Proton-M jusqu’en 2031-2032 ?

Proton-M avec le satellite Elektro-L n°5 sur le pas de tir dont le lancement a été repoussé en février 2026. Image d'archives.
La Russie et le Kazakhstan négocient une prolongation de la durée de vie du lanceur Proton-M, basé au cosmodrome de Baïkonour, jusqu'en 2031-2032.
Cette information a été annoncée mardi par Dmitry Baranov, directeur général adjoint de Roscosmos en charge des projets de fusées, lors de la séance plénière des 50ème Conférences académiques sur la cosmonautique en mémoire de S.P. Korolyov.
En effet la limite d'utilisation du lanceur depuis Baïkonour était jusqu'à présent fixée à 2025 dans les accords Russie-Kazakhstan.
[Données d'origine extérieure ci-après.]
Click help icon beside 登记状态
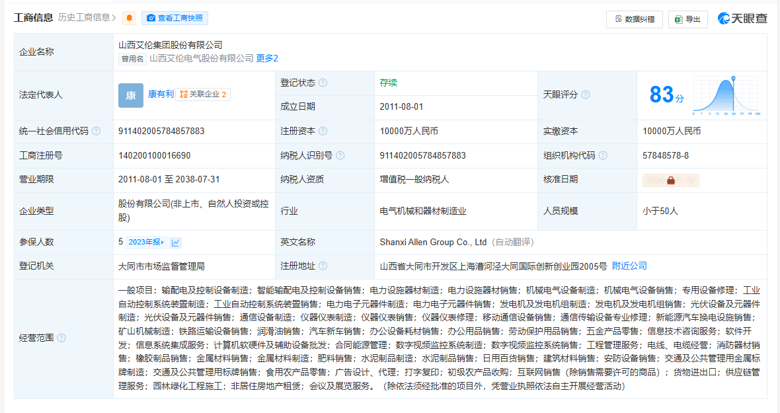780x413 pixels. 323,83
Mais il reste 6 exemplaires construits du lanceur et 4 autres à différents stades de finition. Pourquoi ne pas utiliser ces lanceurs lourds? A condition qu'accord soit trouvé avec le Kazakhstan. Initialement, en raison de sa nature polluante (du moins était-ce la raison officielle) et toxique de ses ergols la limite avait été fixée à 2025. D'où la nécessité de réviser les accords. Le Kazakhstan a changé son point de vue, conscient que la survie du cosmodrome passait par le développement du lanceur Soyouz-5 et donc la poursuite des lancements du programme habité (Progress, Soyouz et donc Proton-M).
« Des négociations sont en cours avec le Kazakhstan afin de prolonger sa durée de vie jusqu'en 2031-2032 », a précisé M. Baranov.
Il a souligné que la fusée reste rentable (évidemment puisqu'ils sont déjà construits):
« Sa capacité d'emport est suffisante, mais ces dix exemplaires seront les derniers », a-t-il déclaré.
Plus tôt, le 6 janvier, Roscosmos avait annoncé que la fusée Proton-M serait utilisée pour lancer le module scientifique et énergétique (NEM) de la station orbitale russe (ROS) [KN: Vers l'ISS d'abord, dont le segment russe constituera l'embryon de la station ROS].